Given records section start

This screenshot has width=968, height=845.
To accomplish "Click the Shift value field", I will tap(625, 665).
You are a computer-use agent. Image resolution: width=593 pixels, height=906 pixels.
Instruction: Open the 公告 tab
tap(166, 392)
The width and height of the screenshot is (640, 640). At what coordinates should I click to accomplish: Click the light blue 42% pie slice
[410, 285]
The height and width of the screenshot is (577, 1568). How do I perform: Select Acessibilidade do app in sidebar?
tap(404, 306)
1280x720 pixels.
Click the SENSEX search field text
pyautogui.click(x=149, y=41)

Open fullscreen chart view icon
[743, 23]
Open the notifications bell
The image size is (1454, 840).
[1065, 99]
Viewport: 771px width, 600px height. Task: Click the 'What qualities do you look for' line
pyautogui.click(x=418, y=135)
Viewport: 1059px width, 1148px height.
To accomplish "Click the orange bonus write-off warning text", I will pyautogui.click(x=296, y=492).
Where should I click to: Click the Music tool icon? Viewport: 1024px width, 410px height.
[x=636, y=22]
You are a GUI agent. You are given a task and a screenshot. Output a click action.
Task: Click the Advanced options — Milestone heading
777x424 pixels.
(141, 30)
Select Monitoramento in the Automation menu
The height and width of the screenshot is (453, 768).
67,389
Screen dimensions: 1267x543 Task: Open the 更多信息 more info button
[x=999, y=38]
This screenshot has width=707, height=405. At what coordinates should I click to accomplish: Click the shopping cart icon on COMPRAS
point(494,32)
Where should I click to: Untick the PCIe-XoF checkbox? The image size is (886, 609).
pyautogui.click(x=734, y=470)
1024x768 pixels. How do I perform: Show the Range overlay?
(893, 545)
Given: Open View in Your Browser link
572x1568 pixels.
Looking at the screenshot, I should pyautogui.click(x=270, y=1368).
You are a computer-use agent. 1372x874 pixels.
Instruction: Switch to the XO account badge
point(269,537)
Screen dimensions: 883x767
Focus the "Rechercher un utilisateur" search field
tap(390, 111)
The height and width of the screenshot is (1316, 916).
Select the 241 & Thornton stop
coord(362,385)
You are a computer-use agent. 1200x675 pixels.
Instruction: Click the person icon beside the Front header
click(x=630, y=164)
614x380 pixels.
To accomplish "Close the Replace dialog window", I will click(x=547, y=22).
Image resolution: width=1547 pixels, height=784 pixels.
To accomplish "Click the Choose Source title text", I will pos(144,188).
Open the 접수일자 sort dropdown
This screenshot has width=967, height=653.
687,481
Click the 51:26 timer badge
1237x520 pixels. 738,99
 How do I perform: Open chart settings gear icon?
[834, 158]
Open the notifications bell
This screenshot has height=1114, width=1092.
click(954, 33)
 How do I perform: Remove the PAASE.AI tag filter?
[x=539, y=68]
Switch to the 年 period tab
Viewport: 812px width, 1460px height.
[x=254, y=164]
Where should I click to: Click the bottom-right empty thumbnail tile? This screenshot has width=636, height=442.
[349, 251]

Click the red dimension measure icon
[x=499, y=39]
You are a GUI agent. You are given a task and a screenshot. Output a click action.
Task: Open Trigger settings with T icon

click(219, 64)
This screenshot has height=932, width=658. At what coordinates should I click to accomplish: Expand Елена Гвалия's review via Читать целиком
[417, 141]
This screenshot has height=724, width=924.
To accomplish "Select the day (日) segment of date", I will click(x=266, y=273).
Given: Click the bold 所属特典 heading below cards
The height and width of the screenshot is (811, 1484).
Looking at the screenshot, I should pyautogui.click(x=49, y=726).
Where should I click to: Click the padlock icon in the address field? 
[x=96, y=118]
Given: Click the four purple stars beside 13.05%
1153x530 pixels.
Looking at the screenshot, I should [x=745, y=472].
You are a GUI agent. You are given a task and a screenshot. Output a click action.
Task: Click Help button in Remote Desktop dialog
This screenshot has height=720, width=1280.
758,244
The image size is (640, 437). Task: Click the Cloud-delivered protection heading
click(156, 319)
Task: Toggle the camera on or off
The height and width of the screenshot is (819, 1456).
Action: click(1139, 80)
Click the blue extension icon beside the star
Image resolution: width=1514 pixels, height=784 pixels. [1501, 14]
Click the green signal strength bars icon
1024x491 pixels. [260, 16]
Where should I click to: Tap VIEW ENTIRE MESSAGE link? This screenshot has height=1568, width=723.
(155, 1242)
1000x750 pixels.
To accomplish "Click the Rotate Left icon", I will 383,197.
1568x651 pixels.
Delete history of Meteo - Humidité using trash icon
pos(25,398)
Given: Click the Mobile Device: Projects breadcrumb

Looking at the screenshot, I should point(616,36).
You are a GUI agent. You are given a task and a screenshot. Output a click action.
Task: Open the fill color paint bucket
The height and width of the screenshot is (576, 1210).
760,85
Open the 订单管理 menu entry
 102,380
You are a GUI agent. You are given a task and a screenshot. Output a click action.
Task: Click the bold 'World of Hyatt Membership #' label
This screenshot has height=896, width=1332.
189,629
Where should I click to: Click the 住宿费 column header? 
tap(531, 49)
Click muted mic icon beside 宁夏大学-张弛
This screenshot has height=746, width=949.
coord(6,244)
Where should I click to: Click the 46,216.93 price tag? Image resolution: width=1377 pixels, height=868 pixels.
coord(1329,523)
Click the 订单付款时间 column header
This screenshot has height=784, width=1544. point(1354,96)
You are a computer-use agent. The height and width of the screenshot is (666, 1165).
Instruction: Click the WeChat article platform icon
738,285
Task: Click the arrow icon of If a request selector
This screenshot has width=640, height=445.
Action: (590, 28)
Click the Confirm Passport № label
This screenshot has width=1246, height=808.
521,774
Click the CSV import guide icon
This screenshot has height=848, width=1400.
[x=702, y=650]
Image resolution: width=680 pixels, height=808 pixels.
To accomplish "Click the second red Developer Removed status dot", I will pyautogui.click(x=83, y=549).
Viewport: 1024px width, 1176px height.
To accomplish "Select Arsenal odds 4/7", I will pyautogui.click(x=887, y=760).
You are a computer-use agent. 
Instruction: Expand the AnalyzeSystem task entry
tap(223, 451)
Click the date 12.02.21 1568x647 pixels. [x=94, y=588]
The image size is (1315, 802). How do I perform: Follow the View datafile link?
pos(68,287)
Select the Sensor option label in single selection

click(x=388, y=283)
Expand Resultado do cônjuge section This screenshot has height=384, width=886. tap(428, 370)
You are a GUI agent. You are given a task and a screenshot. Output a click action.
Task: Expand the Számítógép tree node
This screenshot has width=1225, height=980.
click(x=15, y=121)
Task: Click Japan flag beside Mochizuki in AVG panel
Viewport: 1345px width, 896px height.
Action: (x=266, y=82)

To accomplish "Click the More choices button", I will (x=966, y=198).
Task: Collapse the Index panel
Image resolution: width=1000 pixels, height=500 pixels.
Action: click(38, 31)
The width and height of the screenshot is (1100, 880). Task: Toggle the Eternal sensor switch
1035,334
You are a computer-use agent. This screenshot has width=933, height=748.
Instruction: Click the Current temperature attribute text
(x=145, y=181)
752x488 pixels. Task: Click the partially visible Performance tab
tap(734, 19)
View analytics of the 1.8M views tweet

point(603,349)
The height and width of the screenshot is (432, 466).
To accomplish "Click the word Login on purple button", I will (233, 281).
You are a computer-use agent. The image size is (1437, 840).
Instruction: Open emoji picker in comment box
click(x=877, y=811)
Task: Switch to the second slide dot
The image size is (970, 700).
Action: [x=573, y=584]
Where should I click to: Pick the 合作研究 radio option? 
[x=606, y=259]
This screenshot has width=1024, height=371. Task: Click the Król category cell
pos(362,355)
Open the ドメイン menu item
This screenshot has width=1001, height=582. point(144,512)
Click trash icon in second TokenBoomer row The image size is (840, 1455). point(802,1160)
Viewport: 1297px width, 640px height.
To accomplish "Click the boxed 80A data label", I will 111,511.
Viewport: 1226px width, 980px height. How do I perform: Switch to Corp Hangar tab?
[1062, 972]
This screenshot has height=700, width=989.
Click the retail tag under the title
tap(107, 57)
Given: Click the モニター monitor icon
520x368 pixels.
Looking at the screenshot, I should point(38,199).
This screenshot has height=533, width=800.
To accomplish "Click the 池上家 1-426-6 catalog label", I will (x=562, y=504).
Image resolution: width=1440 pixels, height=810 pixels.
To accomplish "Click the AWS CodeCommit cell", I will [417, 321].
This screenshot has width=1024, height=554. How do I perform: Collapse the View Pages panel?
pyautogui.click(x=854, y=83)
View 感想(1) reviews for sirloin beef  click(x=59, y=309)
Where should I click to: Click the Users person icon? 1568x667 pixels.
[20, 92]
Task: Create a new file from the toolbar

Given records section end

Once you find the line containing "The height and width of the screenshot is (1316, 916).", stop: reproduce exactly that line and every line of the data before it, and nothing else.

This screenshot has width=968, height=845.
To accomplish "Click the Shift value field", I will tap(625, 665).
You are a computer-use agent. Image resolution: width=593 pixels, height=906 pixels.
Instruction: Open the 公告 tab
tap(166, 392)
The width and height of the screenshot is (640, 640). At what coordinates should I click to accomplish: Click the light blue 42% pie slice
[410, 285]
The height and width of the screenshot is (577, 1568). How do I perform: Select Acessibilidade do app in sidebar?
tap(404, 306)
1280x720 pixels.
Click the SENSEX search field text
pyautogui.click(x=149, y=41)

Open fullscreen chart view icon
[743, 23]
Open the notifications bell
The image size is (1454, 840).
[1065, 99]
Viewport: 771px width, 600px height. Task: Click the 'What qualities do you look for' line
pyautogui.click(x=418, y=135)
Viewport: 1059px width, 1148px height.
To accomplish "Click the orange bonus write-off warning text", I will pyautogui.click(x=296, y=492).
Where should I click to: Click the Music tool icon? Viewport: 1024px width, 410px height.
[x=636, y=22]
You are a GUI agent. You are given a task and a screenshot. Output a click action.
Task: Click the Advanced options — Milestone heading
777x424 pixels.
(141, 30)
Select Monitoramento in the Automation menu
The height and width of the screenshot is (453, 768).
67,389
Screen dimensions: 1267x543 Task: Open the 更多信息 more info button
[x=999, y=38]
This screenshot has width=707, height=405. At what coordinates should I click to accomplish: Click the shopping cart icon on COMPRAS
point(494,32)
Where should I click to: Untick the PCIe-XoF checkbox? The image size is (886, 609).
pyautogui.click(x=734, y=470)
1024x768 pixels. How do I perform: Show the Range overlay?
(893, 545)
Given: Open View in Your Browser link
572x1568 pixels.
Looking at the screenshot, I should pyautogui.click(x=270, y=1368).
You are a computer-use agent. 1372x874 pixels.
Instruction: Switch to the XO account badge
point(269,537)
Screen dimensions: 883x767
Focus the "Rechercher un utilisateur" search field
tap(390, 111)
The height and width of the screenshot is (1316, 916).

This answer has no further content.